## Start
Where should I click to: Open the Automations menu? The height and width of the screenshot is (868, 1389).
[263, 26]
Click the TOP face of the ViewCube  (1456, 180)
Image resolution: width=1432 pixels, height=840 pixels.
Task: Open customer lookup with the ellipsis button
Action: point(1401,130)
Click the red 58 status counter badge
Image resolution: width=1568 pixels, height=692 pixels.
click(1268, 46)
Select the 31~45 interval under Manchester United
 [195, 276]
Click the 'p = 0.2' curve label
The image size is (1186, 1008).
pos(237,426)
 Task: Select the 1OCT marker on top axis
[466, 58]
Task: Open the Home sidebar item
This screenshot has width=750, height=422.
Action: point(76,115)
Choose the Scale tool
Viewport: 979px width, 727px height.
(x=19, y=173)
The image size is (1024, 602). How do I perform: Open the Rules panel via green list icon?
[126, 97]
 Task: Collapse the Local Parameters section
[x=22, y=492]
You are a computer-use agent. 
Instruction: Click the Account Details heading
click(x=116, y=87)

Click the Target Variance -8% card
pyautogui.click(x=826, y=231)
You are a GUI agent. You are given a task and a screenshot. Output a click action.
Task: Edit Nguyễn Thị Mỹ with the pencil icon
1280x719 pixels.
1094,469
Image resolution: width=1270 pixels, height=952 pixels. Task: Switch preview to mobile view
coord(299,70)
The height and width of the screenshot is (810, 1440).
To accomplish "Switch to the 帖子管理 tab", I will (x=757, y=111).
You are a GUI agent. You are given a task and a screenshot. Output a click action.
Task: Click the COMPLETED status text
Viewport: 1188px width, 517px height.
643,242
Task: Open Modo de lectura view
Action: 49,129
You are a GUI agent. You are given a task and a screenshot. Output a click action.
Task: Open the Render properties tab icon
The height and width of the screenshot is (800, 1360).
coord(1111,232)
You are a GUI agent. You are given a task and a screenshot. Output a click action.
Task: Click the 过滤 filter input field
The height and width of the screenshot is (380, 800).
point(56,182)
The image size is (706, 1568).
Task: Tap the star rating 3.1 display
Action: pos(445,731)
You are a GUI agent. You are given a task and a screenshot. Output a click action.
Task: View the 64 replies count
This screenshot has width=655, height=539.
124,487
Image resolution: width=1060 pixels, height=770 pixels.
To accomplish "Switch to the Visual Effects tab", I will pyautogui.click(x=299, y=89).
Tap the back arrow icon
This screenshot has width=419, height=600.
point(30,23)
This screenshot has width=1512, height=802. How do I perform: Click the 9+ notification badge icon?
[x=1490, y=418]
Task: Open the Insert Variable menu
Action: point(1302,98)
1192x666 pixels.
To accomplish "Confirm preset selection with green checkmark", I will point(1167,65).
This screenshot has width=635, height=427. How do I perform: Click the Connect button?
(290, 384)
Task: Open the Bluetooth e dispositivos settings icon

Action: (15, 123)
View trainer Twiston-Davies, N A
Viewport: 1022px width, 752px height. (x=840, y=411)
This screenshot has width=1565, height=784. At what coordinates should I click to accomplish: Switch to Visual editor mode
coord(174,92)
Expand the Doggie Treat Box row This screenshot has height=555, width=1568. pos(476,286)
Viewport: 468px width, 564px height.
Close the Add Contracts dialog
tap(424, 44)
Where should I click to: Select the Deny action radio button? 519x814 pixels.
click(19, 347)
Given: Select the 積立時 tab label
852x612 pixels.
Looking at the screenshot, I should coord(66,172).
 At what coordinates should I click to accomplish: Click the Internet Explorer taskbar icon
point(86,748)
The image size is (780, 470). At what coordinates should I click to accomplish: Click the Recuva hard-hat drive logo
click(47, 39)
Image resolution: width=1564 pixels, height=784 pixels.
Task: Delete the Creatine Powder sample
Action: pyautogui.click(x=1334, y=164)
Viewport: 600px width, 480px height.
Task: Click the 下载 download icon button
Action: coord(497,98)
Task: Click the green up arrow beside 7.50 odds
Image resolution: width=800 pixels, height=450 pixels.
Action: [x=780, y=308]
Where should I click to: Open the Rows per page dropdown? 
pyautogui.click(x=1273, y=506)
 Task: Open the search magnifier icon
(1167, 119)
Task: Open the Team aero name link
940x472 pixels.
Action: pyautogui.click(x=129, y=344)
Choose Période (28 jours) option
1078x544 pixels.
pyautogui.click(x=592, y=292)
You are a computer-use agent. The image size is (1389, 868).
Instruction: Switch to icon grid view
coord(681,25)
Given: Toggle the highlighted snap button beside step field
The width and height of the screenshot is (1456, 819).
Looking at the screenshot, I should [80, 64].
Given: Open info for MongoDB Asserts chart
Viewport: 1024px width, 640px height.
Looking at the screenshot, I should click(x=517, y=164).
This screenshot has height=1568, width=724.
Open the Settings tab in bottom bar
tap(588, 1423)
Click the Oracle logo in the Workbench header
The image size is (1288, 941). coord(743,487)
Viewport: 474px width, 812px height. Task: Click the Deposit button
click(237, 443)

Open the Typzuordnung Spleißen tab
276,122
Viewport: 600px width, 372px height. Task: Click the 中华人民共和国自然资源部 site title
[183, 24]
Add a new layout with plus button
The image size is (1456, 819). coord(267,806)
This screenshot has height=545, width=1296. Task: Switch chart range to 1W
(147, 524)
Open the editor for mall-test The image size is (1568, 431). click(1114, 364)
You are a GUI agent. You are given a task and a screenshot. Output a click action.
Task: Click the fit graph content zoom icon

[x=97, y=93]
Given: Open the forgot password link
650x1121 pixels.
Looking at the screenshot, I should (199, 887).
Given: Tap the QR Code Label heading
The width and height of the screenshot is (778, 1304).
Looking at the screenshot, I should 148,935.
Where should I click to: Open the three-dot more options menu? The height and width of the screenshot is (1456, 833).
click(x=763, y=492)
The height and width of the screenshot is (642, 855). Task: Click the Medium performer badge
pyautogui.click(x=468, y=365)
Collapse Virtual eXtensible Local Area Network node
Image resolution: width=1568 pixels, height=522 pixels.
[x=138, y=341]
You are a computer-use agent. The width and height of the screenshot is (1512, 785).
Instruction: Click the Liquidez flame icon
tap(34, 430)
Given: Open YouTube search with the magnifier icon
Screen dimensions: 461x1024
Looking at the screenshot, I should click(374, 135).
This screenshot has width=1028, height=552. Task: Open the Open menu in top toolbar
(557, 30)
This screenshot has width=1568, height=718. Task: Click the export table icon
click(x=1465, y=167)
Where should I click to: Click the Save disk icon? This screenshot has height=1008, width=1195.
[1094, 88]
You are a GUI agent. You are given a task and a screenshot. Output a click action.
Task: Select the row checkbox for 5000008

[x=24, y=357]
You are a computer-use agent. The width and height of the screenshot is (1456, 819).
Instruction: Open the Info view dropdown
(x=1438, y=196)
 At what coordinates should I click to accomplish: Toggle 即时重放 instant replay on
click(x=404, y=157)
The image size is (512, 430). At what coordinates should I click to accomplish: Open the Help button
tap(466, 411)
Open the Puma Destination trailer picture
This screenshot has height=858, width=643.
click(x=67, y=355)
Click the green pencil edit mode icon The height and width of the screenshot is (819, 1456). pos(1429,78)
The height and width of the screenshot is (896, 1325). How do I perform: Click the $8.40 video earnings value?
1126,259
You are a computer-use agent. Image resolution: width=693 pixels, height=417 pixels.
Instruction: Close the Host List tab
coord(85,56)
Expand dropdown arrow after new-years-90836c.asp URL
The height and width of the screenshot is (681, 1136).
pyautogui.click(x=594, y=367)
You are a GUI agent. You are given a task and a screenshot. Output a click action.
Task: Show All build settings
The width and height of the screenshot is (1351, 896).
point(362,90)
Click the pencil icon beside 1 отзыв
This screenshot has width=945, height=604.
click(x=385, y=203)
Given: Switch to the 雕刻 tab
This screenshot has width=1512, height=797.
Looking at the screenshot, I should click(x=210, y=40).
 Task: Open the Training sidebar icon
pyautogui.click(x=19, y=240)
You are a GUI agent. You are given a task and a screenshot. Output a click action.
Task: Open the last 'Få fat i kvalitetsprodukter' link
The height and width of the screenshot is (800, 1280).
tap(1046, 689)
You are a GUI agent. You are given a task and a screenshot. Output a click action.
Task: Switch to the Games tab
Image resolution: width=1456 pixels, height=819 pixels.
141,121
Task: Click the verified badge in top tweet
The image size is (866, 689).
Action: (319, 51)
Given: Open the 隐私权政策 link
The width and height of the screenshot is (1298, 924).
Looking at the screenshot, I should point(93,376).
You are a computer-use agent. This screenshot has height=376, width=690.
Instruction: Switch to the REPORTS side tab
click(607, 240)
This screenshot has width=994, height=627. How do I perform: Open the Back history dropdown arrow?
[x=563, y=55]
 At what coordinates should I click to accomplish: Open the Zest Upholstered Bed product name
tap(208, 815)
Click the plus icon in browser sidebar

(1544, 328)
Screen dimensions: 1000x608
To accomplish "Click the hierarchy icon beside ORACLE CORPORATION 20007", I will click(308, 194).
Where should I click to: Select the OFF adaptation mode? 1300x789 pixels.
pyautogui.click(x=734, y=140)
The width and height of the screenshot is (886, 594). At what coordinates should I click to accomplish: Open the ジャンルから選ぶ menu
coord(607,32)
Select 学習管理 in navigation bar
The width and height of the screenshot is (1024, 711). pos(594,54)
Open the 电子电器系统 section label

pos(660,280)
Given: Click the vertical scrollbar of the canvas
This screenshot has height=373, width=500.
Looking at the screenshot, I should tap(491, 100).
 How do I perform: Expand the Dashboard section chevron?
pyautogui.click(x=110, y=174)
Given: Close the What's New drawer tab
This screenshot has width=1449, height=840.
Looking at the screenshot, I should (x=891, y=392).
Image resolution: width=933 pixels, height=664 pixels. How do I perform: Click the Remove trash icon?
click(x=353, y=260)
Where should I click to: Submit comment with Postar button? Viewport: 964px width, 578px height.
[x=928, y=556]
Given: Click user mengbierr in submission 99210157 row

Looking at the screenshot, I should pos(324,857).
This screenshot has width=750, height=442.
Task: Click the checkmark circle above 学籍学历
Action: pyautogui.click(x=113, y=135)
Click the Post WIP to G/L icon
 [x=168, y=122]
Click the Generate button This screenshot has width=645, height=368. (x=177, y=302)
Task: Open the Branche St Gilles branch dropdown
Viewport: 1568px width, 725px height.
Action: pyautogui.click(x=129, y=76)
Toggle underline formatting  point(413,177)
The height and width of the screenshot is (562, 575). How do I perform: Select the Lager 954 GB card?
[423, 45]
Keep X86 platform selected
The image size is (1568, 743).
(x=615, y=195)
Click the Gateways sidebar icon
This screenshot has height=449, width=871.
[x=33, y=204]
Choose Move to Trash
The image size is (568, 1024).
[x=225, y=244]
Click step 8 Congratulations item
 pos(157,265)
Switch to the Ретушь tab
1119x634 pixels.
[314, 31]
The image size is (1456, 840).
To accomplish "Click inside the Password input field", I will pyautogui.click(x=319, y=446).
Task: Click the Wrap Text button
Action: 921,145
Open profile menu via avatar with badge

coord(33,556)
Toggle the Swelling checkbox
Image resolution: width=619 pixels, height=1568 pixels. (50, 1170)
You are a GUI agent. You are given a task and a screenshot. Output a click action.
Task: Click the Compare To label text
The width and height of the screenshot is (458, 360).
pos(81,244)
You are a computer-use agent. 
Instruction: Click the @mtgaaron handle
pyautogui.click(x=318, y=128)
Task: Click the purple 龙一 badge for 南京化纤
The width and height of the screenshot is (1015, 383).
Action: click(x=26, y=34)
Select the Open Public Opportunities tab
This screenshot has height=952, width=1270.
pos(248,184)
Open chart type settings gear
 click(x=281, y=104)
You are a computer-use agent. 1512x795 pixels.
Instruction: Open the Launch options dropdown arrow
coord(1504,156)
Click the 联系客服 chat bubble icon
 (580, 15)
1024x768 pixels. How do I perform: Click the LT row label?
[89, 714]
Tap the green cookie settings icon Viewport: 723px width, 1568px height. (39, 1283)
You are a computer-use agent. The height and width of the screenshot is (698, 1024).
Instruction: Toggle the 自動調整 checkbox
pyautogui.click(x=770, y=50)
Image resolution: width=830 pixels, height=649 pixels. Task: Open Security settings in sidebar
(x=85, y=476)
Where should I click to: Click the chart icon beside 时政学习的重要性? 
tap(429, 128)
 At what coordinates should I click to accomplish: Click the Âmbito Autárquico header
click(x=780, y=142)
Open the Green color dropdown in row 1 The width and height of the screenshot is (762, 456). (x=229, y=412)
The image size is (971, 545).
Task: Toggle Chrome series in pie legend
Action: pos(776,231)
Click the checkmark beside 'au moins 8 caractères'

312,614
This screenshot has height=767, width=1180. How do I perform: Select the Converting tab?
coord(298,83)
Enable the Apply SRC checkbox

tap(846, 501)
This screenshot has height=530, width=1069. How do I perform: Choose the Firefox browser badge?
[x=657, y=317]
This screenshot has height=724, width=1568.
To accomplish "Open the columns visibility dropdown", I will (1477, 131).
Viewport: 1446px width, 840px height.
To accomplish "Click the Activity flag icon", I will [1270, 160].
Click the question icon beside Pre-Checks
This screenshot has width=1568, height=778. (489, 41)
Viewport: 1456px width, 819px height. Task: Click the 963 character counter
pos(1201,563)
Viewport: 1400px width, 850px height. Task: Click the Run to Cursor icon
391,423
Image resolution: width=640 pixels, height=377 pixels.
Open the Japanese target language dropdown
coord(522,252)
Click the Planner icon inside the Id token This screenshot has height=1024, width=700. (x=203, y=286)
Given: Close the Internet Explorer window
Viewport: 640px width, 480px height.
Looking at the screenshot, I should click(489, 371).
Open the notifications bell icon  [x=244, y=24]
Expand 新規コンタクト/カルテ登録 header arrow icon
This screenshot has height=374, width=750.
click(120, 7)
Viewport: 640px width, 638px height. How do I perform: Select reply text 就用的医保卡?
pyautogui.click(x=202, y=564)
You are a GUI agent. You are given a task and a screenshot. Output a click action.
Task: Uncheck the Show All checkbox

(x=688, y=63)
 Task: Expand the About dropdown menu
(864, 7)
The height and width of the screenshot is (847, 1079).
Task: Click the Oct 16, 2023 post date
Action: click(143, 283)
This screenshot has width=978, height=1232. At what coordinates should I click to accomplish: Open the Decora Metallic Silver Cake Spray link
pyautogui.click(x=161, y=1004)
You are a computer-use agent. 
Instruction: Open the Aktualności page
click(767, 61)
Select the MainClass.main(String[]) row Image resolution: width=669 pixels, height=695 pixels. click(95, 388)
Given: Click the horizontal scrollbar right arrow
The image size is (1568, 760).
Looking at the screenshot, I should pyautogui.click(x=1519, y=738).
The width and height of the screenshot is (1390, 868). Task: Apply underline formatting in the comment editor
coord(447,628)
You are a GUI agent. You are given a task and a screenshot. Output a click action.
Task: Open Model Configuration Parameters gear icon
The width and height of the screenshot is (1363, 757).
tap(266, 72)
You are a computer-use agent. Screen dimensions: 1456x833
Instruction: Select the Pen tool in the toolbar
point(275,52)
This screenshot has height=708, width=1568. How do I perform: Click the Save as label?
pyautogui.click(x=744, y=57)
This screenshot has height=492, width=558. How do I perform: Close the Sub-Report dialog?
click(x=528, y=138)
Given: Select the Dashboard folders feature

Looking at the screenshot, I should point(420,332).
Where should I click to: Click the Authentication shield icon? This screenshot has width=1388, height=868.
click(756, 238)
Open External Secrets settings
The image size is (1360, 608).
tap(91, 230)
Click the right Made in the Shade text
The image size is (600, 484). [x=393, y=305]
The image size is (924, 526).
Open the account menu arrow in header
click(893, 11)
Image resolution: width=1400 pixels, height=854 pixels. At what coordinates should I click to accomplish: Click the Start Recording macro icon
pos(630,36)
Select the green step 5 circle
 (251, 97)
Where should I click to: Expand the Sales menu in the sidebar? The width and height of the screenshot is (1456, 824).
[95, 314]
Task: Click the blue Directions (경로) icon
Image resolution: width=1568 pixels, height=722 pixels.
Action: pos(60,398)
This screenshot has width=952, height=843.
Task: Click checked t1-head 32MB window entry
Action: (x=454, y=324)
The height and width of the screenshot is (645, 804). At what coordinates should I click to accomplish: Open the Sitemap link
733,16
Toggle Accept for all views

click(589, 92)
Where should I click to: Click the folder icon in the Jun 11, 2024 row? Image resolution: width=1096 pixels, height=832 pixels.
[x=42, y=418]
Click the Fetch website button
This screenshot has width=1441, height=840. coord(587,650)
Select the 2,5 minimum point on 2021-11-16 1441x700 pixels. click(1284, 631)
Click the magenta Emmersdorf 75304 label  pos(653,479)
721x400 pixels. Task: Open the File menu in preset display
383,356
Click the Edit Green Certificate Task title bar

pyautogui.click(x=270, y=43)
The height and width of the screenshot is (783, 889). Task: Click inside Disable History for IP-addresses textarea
## End
■ What you should do
Render the records above as a JSON list of strings, one string per line, starting with their first line and going on through the line containing "Action: point(76,115)". Include only those lines and omit any blank ones.

■ Result of the task
[
  "Where should I click to: Open the Automations menu? The height and width of the screenshot is (868, 1389).",
  "[263, 26]",
  "Click the TOP face of the ViewCube  (1456, 180)",
  "Image resolution: width=1432 pixels, height=840 pixels.",
  "Task: Open customer lookup with the ellipsis button",
  "Action: point(1401,130)",
  "Click the red 58 status counter badge",
  "Image resolution: width=1568 pixels, height=692 pixels.",
  "click(1268, 46)",
  "Select the 31~45 interval under Manchester United",
  " [195, 276]",
  "Click the 'p = 0.2' curve label",
  "The image size is (1186, 1008).",
  "pos(237,426)",
  " Task: Select the 1OCT marker on top axis",
  "[466, 58]",
  "Task: Open the Home sidebar item",
  "This screenshot has width=750, height=422.",
  "Action: point(76,115)"
]